PhD defence Björn Postema

Public PhD Defence
Björn Postema

Title: Energy-Efficient Data Centres: Model-Based Analysis of Power-Performance Trade-Offs

When: On Friday the 21st December 2018 at 10:45.
Where: In Agora of the Vrijhof building.
The defence will be proceeded by a short introduction at 10:30.

Abstract:Nowadays businesses, governments and industries rely heavily on ICT solutions. Since these ICT solutions often have high space, security, availability and performance requirements, data centres provide physical locations to facilitate networks of servers for processing and storage purposes of these ICT solutions. The increasing worldwide energy consumption of data centres has a significant impact on the world's ecosystem through an increase in greenhouse gases for the generation of necessary electricity. This has led to an increased attention in the global political agenda. Moreover, the high energy consumption in data centres has also led to high operational costs with the consequence that even the smallest improvements in currently active systems could significantly ease the financial burden. These reasons have led to a greater need for energy-efficient data centres.

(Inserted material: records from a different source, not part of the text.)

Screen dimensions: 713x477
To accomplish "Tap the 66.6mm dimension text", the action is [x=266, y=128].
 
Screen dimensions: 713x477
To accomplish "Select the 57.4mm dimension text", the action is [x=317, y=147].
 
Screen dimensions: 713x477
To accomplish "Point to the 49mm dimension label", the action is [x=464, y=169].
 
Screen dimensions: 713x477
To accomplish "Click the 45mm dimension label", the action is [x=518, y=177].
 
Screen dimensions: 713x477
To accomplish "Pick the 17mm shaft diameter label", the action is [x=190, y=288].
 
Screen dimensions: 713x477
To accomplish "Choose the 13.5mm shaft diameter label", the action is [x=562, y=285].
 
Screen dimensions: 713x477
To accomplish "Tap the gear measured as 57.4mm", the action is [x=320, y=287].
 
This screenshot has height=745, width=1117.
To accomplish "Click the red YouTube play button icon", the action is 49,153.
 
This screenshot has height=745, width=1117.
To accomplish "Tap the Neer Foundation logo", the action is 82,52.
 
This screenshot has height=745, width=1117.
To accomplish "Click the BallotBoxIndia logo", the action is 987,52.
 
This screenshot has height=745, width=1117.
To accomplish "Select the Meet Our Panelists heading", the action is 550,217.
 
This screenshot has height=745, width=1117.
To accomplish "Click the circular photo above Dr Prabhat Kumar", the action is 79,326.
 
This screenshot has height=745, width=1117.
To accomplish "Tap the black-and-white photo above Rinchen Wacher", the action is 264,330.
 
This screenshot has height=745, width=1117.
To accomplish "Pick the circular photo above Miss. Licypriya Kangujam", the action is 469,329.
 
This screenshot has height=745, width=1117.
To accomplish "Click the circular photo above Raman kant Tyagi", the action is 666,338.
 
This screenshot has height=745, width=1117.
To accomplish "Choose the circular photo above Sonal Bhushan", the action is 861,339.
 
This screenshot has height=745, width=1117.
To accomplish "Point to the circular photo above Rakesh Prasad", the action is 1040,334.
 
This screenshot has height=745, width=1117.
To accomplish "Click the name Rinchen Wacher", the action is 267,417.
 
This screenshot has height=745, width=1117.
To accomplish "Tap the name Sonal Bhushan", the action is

In this thesis, we propose that model-based analysis of power and performance can assist energy saving techniques with meaningful insights in data centres that strive for energy-efficiency. Therefore, two sets of power and performance models for energy-efficient data centres are proposed and analysed. We show that exchanging power at the expense of performance caused by energy saving techniques can lead to so-called power-performance trade-offs, which offers additional flexibility to data centre design. Consequently, power management is studied by modelling this feature and proposing an evaluation method for power management strategies. Also, the potential of combining power management with advanced cooling is analysed, in order to save even more energy. To determine the degree to which the models correspond to the real world, our models are experimentally validated. For this reason, the simulation models are calibrated with parameters obtained through workload modelling using workload traces from a real data centre. Moreover, a cross-model validation is used to compare power and performance estimates of the same system with two different modelling and analysis techniques. Furthermore, we propose an experimental micro data centre and compare it with a real data centre and apply the experimental setup for validation purposes.